Member of the San Francisco Board of Supervisors from the 3rd district
- Incumbent
- Assumed office January 8, 2025
- Preceded by: Aaron Peskin

Personal details
- Born: 1987/1988 (age 37–38) Columbus, Ohio, U.S.
- Party: Democratic
- Education: Miami University (BA)

Chinese name
- Traditional Chinese: 李爾德
- Simplified Chinese: 李尔德

Standard Mandarin
- Hanyu Pinyin: Lǐ Ěrdé

Yue: Cantonese
- Jyutping: Lei5 ji5 dak1

= Danny Sauter =

American politician

Daniel J. Sauter (born ) is an American politician serving as a member of the San Francisco Board of Supervisors for District 3 since January 8, 2025. District 3 includes the neighborhoods of North Beach, Chinatown, Telegraph Hill, North Waterfront, Financial District, Nob Hill, Union Square, Maiden Lane, Polk Gulch, and part of Russian Hill.

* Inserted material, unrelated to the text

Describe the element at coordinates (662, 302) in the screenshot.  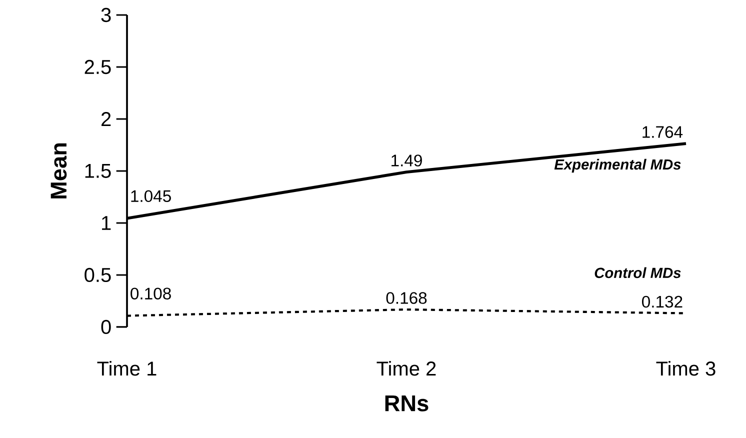
I see `data-label: 0.132` at that location.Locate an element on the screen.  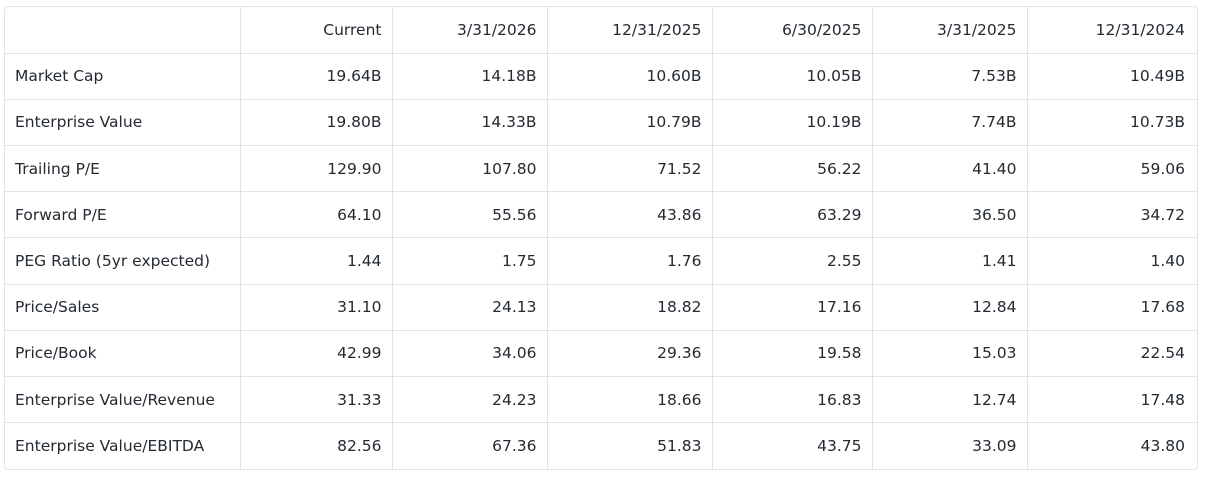
row-label: Enterprise Value/EBITDA is located at coordinates (123, 446).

== Early life and education ==
Sauter was born in Columbus, Ohio. He graduated from Miami University in Oxford, Ohio, having majored in marketing and minored in entrepreneurship and Chinese.

==Political career==
In 2016, Sauter volunteered for the campaign of Scott Wiener for the California State Senate.

Sauter ran for the San Francisco Board of Supervisors in 2020, but placed second behind incumbent supervisor Aaron Peskin.

In 2024 Sauter ran for the same seat again, as Peskin was term-limited. Sauter won the election.